East Ventures raises $27.5M seed fund for Southeast Asia, its fifth to date

One of Southeast Asia’s longest-serving seed-stage investors has reloaded its coffers for more deals after East Ventures closed its fifth fund, worth $27.5 million.

The Singapore-based firm has been active since around 2010, and it has done deals across Southeast Asia, Japan, and the U.S.. Managing Partner Willson Cuaca told TechCrunch that around 80 percent of its portfolio remain active today, with 70 percent of its investments going on to raise additional funding following their seed money.

Southeast Asia is East Ventures’ main focus, where it counts 80 active portfolio startups including Softbank-banked Tokopedia, e-commerce firms Orami and Hipvan and Tech In Asia. Indonesia is its primary hunting ground.

With a cumulative population of over 600 million, Southeast Asia is talked about as one of the few global markets where smartphone and internet penetration have the potential to grow significantly. In doing, these factors are tipped to grow the region’s digital economy to $200 billion per year by 2020, according to research co-authored by Google. That’s a pie that startups and investors alike are chasing.

With Indonesia representing 40 percent of Southeast Asia’s population — not to mention the region’s largest economy — it is an obvious focal point. Cuaca said he is confident that, when it comes to emerging tech, “whoever wins Indonesia, will win Southeast Asia.”

“When we first started there were 22 million internet users in Indonesia, now there are nearly 100 million so we see how this thing is growing so fast and everything has changed from web to mobile,” Cuaca said.

Unlike others firms that scaled their funds from seed-stage to Series A and beyond, East Ventures is keeping its focus on young startups. With a larger fund size this time around, it will continue to cut checks of up to $500,000, with the capacity to add up to $1 million in follow-on rounds.

Cuaca admitted that East Ventures could have raised more, but the region’s nascent startup scene made him reluctant to do so.

“There are not many exit stories in Southeast Asia, so we structure the fund accordingly. If you raise [a fund that is] too big, then it becomes difficult to return value to LPs, so we have to find a balance.

“Yes, we can raise a bigger fund, but can we return the same level to investors? No. There’s no clear liquidity.
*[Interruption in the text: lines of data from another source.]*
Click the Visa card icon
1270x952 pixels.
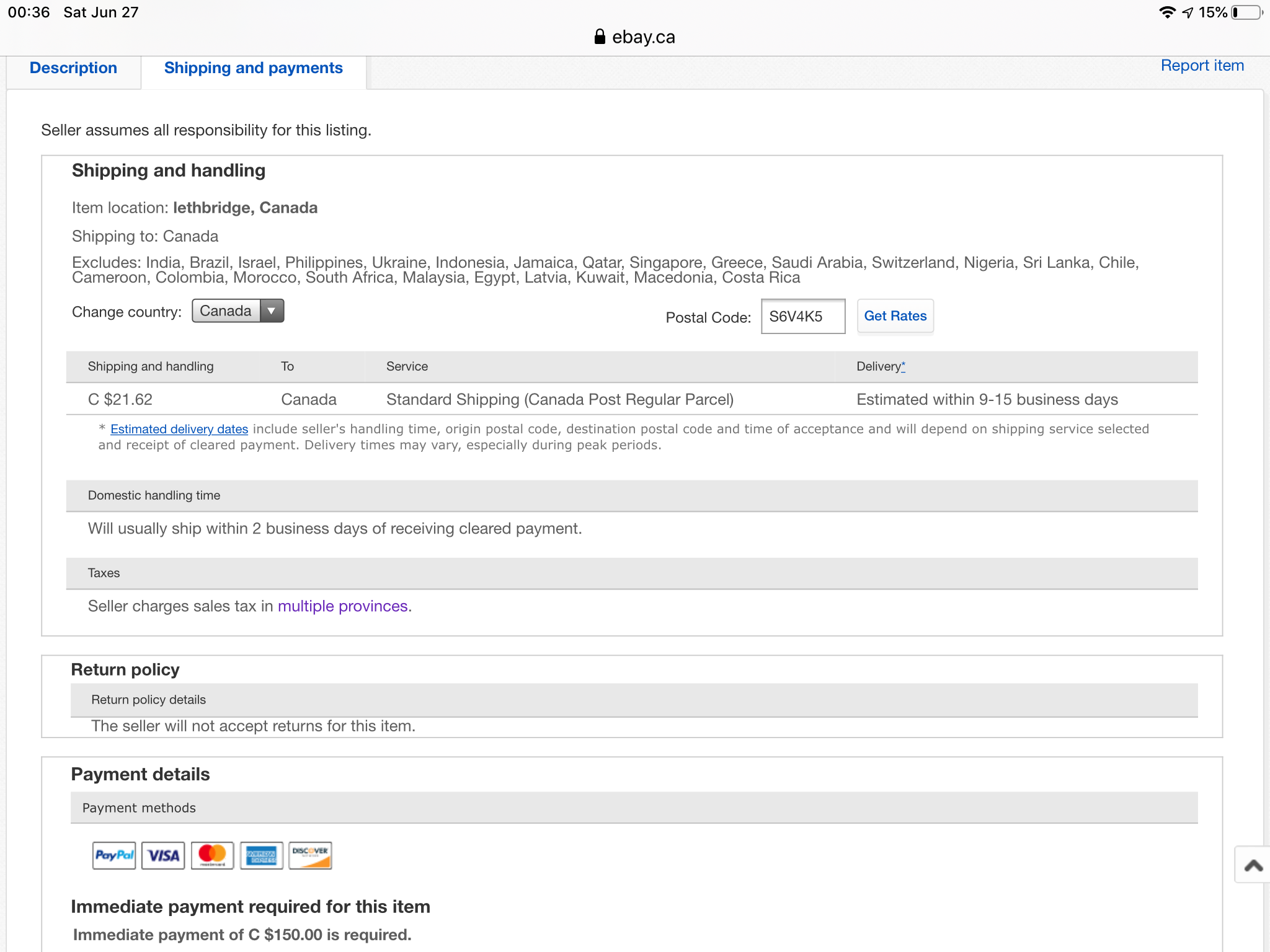coord(163,855)
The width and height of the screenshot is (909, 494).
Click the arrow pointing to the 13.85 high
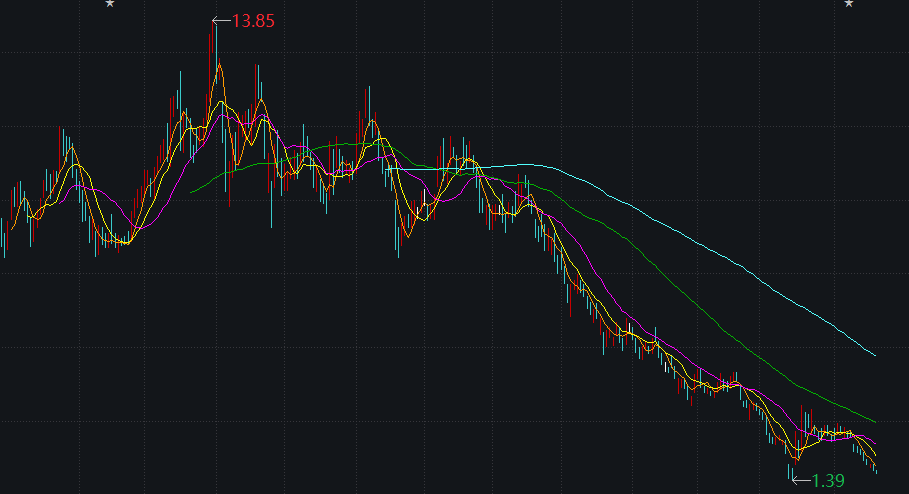tap(221, 20)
We only wanted $20 million, but the new fund was oversubscribed and we wanted to close it before it got too big,” he added.

While he didn’t disclose specific LPs, Cuaca said the funds’ capital came from family offices, individuals and institutional money from Indonesia, Singapore and China.

East Ventures initially went after proven models like e-commerce, but lately it has put its gaze on areas that it views as upcoming, such as saas solutions, fintech, agritech, health, education and e-commerce enablers.

Interestingly for a VC firm, it also runs a co-working space — the EV Hive in Jakarta — which it uses as a location for events and general community building.

“We have very close engagement with all of our founders,” Cuaca said. “We’re hands-on with strategic matters but hands-off operations-wise. The co-working space is creating another layer of community, it isn’t there to make money.”